Dans une tribune publiée le 12 juillet sur ce site, le juriste Arnaud Dilloard évoque le rejet du compte de campagne de Jacques Cheminade en 1995. Hélas, il ressort manifestement de son analyse que plusieurs éléments de l'affaire lui sont inconnus, ce qui a pour conséquence de mettre injustement en cause M. Cheminade. Pourtant, Mediapart a déjà par le passé (notamment ici et ), comme ses confrères des Inrocks ou du JDD, montré l'injustice dont a été victime M. Cheminade de la part du Conseil constitutionnel de Roland Dumas, tout comme s'en sont confessés deux anciens juges de l'époque, MM. Jacques Robert et Maurice Faure.

Les faits :

Le Conseil constitutionnel de 1995 a requalifié en dons 21 prêts de particuliers consentis à la campagne de M. Cheminade, prétextant que l'absence de taux d'intérêt dénotait une intention donatrice. Ce faisant, le Conseil a ignoré le Code civil en ses articles 1902 et 1905, qui définissent le prêt par l'engagement de rembourser, avec ou sans taux d'intérêt. D'ailleurs, la Commission nationale des comptes de campagne et des financements politiques (CNCCFP, seule autorité compétente en la matière) elle-même recommande l'application d'un taux nul pour les prêts politiques afin d'éviter l'enrichissement des prêteurs sur le dos du contribuable.

Contrairement à ce qu'écrit M. Dilloard, qui d'ailleurs ne mentionne qu'un seul prêt, rien n'interdisait d'abonder les comptes postérieurement à la date à laquelle l'élection est acquise, c'est-à-dire le 7 mai 1995, du moment que les contrats avaient été conclus antérieurement à cette date.
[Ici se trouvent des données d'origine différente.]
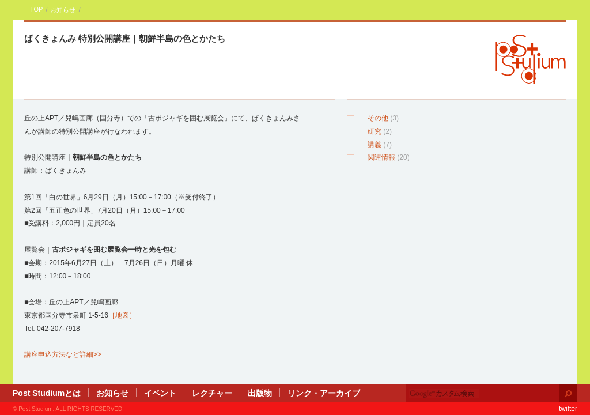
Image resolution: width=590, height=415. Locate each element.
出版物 (260, 393)
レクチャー (212, 393)
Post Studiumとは (47, 393)
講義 (374, 145)
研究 (374, 131)
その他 (378, 118)
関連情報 (381, 157)
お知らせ (62, 9)
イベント (160, 393)
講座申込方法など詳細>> (62, 354)
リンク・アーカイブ (324, 393)
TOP (36, 9)
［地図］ (122, 315)
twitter (568, 409)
A sa décharge, il faut avouer que le Conseil constitutionnel n'avait pas demandé ses contrats à M. Cheminade alors qu'ils existaient (et existent toujours).

Mais l'essentiel reste cette insinuation étonnante de M. Dilloard qui explique que si Jacques Cheminade a fait abonder son compte de campagne après le 7 mai, c'était « dans le seul but, on peut s'en douter, d'obtenir le remboursement indu » ! Cette affirmation n'a en effet aucun sens dans la mesure où un compte de campagne doit être présenté à l'équilibre, ce qui était le cas de celui de M. Cheminade, et que donc toute recette finance obligatoirement des dépenses ; dépenses qui après contrôle n'avaient d'ailleurs pas été contestées par les rapporteurs du Conseil.

Ce « on peut s'en douter » est donc tout aussi infamant qu'absurde, puisque le jugement de M. Dilloard est à la fois péremptoire et logiquement absurde.

L'issue de ce jugement hallucinant du Conseil constitutionnel de 1995 –que Roland Dumas a publiquement mis sur le compte de la « maladresse » de M. Cheminade tout en approuvant « l'adresse » dont auraient fait preuve MM. Chirac et Balladur–  n'a trouvé son épilogue qu'en 2013. En effet, non seulement M. Cheminade n'a touché aucun remboursement pour sa campagne de 1995 et a dû rembourser autant que possible ses créanciers de sa propre poche, mais l'Etat l'a harcelé pendant dix-huit ans pour qu'il lui rembourse les 153 000 euros d'avance octroyés à chaque candidat. C'est cette somme, assortie de 20 000 euros de frais de procédure et d'intérêts (sic), que le ministère de l'Intérieur a saisi le 5 février sur les 240 000 euros du remboursement dû au titre de la campagne présidentielle de 2012. Mais 2012 était une année bien différente de 1995 : c'est la CNCCFP qui a examiné les comptes des candidats, et elle n'a pas eu peur de condamner un « gros poisson », et n'a pas cherché à régler de comptes politiques avec d'autres. 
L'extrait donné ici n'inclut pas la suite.